Grundsatzentscheidung
Als Grundsatzentscheidung werden Urteile und Beschlüsse oberer oder oberster Gerichte bezeichnet, die Rechtsfragen von grundsätzlichem Interesse erstmals klären oder eine bedeutende grundsätzliche Änderung in der Interpretation geltenden Rechtes vornehmen.
Bedeutung von Grundsatzentscheidungen
In Rechtssystemen, die nach dem Fallrecht aufgebaut sind, haben Grundsatzentscheidungen die Wirkung eines Präzedenzfalls und binden andere Gerichte in ihrer zukünftigen Entscheidungsfindung. Aufgrund ihrer herausragenden Stellung kommt Grundsatzentscheidungen eine sehr hohe Bedeutung zu. Untergeordnete Gerichte müssen unter Beachtung des stare-decisis-Prinzips die Entscheidung in ähnlich gelagerten Fällen so anwenden, wie sie das übergeordnete Gericht vorgibt.
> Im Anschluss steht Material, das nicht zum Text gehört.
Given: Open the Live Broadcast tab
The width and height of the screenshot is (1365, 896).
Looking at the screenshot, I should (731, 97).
In Rechtssystemen, die auf kodifiziertem Recht basieren, haben Grundsatzentscheidungen über den einzelnen Fall hinaus keine direkt bindende Wirkung. Die Ursache dafür liegt in der Ansicht, dass die Rechtssetzung allein der Legislative zusteht und Richter in ihrer Unabhängigkeit nicht eingeschränkt werden sollen. In der Praxis werden Grundsatzentscheidungen von anderen Gerichten aber trotzdem oft bei der Auslegung von Gesetzen beachtet, um das Gebot der Rechtssicherheit nicht zu verletzen.
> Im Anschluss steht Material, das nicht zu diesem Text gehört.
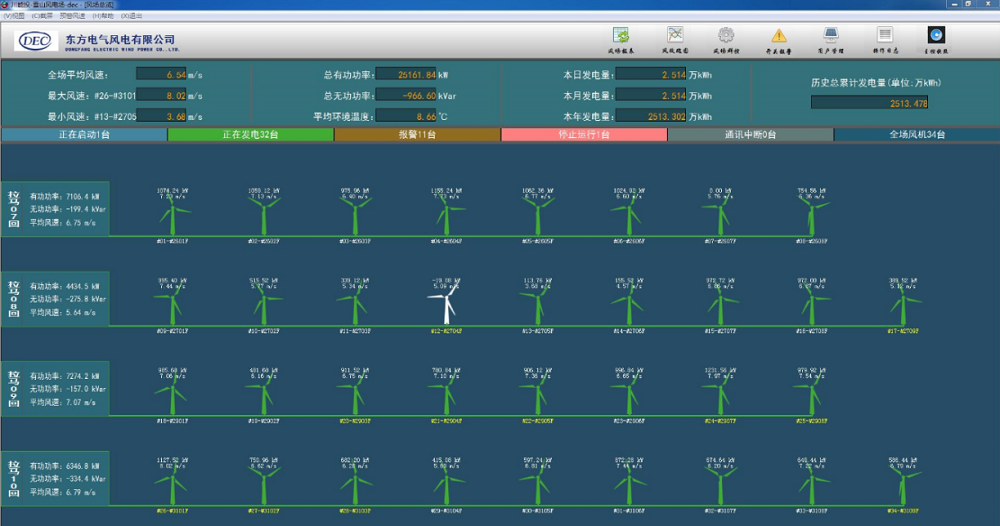Select turbine #01 showing 1074.24 kW
The width and height of the screenshot is (1000, 526).
(173, 216)
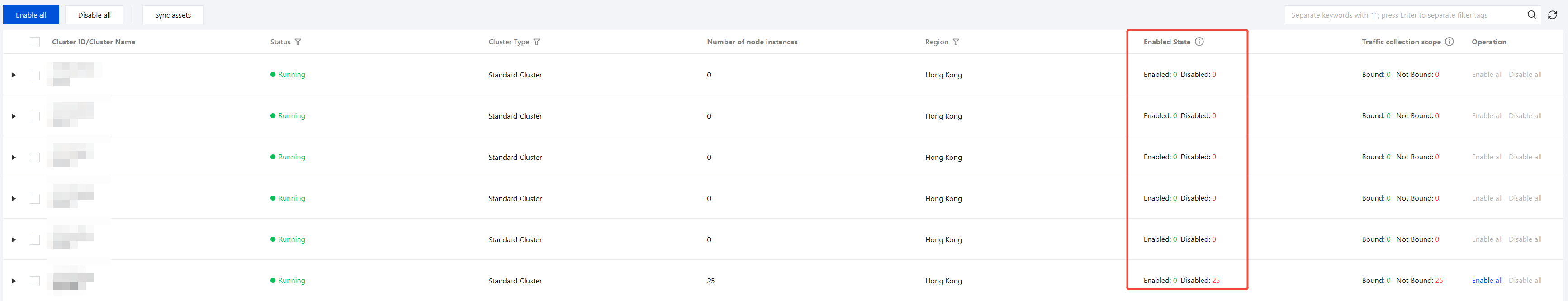Viewport: 1568px width, 301px height.
Task: Click the Cluster ID/Cluster Name column header
Action: pos(94,42)
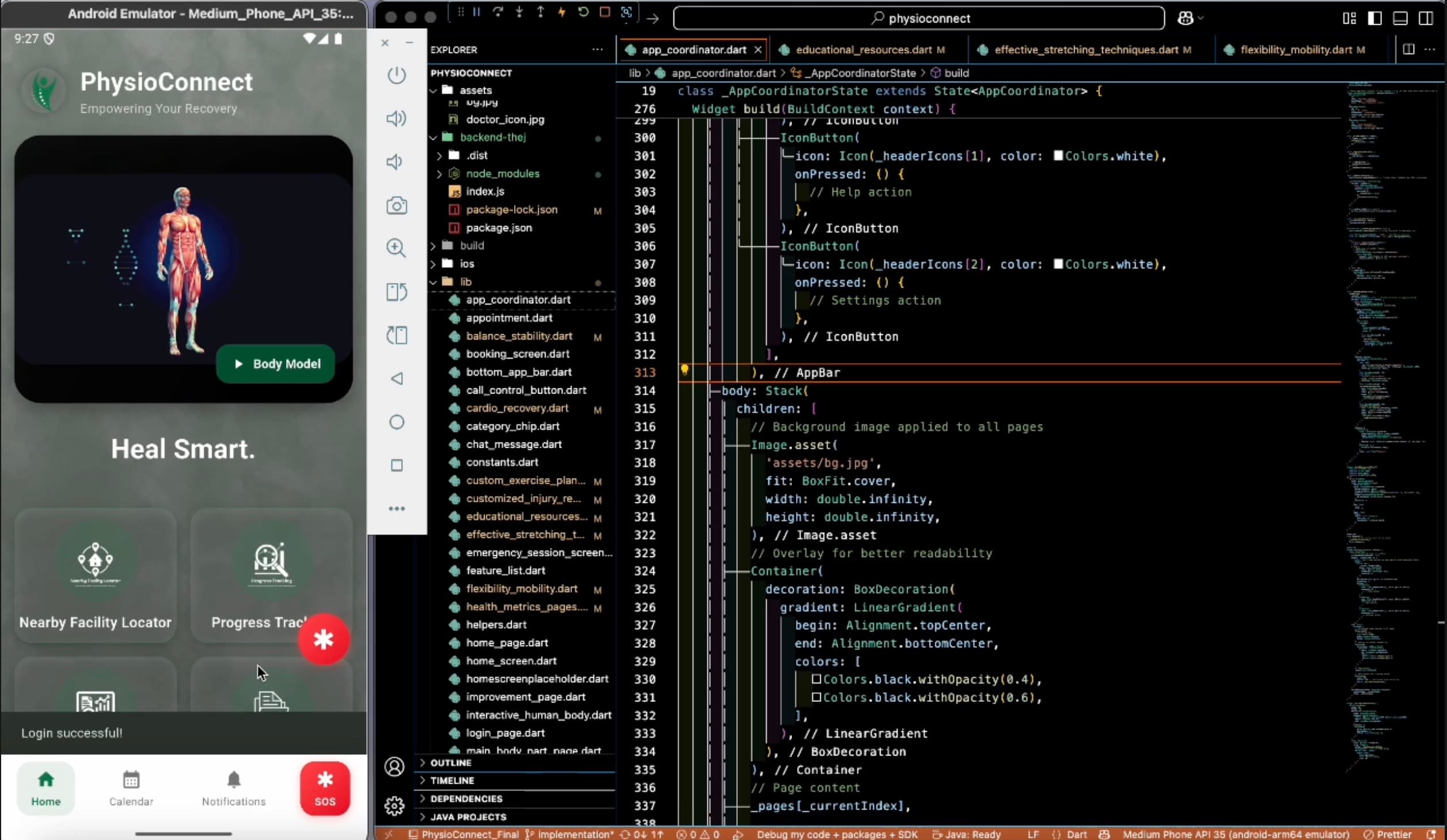The height and width of the screenshot is (840, 1447).
Task: Toggle secondary sidebar layout icon
Action: point(1426,18)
Grundsatzentscheidungen in Deutschland
Im deutschen Rechtssystem fallen Grundsatzentscheidungen gewöhnlich den obersten Gerichtshöfen und dem Bundesverfassungsgericht zu. Aufgrund der besonderen rechtlichen Stellung des Bundesverfassungsgerichts kommt einigen Urteilen eine sofortige Gesetzeskraft und damit eine bindende Wirkung inter omnes zu.
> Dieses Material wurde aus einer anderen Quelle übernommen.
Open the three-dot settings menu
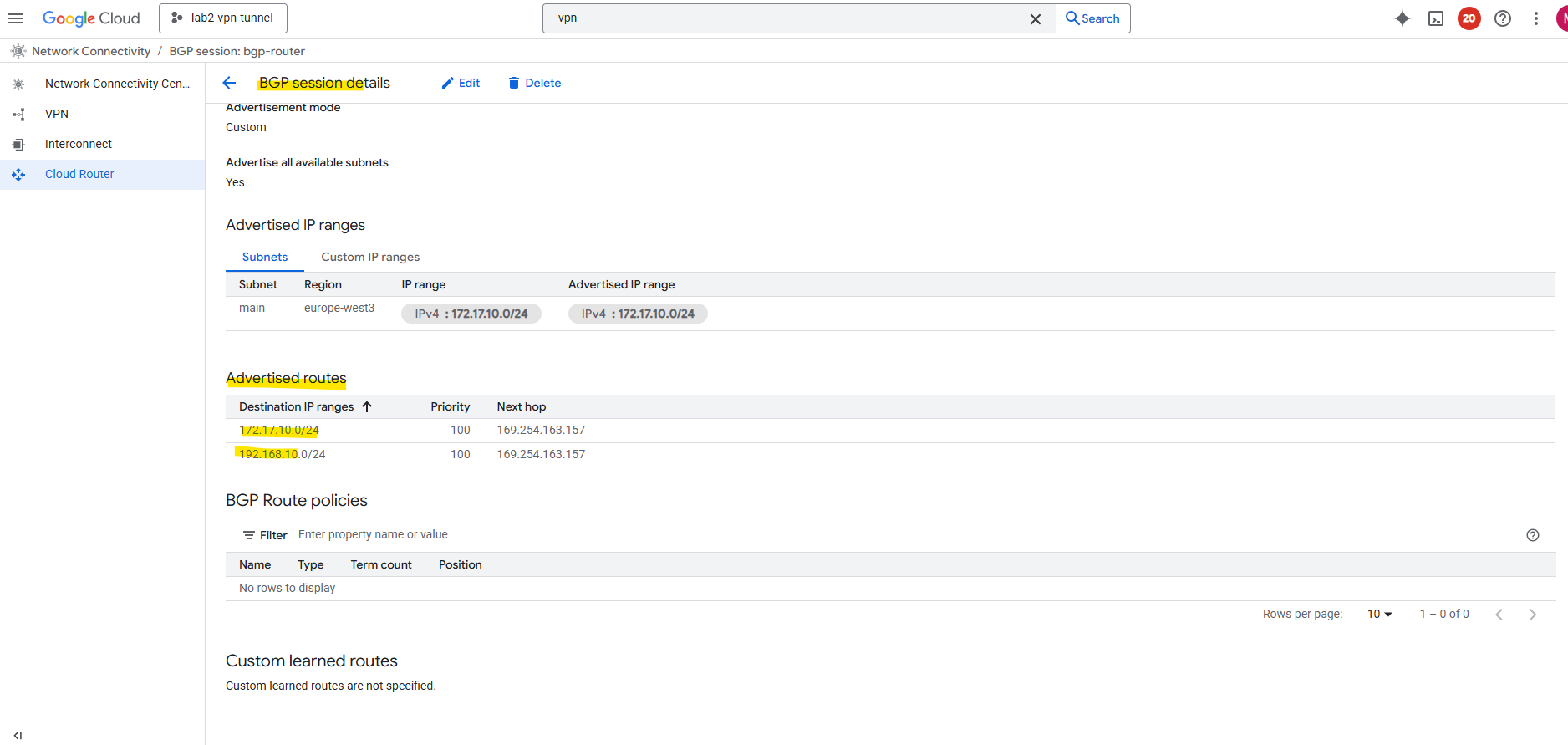The height and width of the screenshot is (745, 1568). (x=1535, y=18)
Beispiele für Grundsatzentscheidungen:
- Herrenreiter-Fall: Der Bundesgerichtshof entschied 1958, dass bei erheblichen Verletzungen des Allgemeinen Persönlichkeitsrechts entgegen dem Gesetzeswortlaut ein Anspruch auf Geldentschädigung besteht.
- Rügeverkümmerung: Der Bundesgerichtshof entschied 2007, dass das Protokoll über die Hauptverhandlung eines Strafverfahrens nach Einlegung eines Rechtsmittels auch dann im Nachhinein berichtigt werden kann, wenn dadurch einer Rüge die Grundlage entzogen wird (so genannte „Rügeverkümmerung“). Damit wurde eine hundertjährige Rechtsprechung aufgehoben, die eine Protokollberichtigung in derartigen Fällen für unzulässig hielt.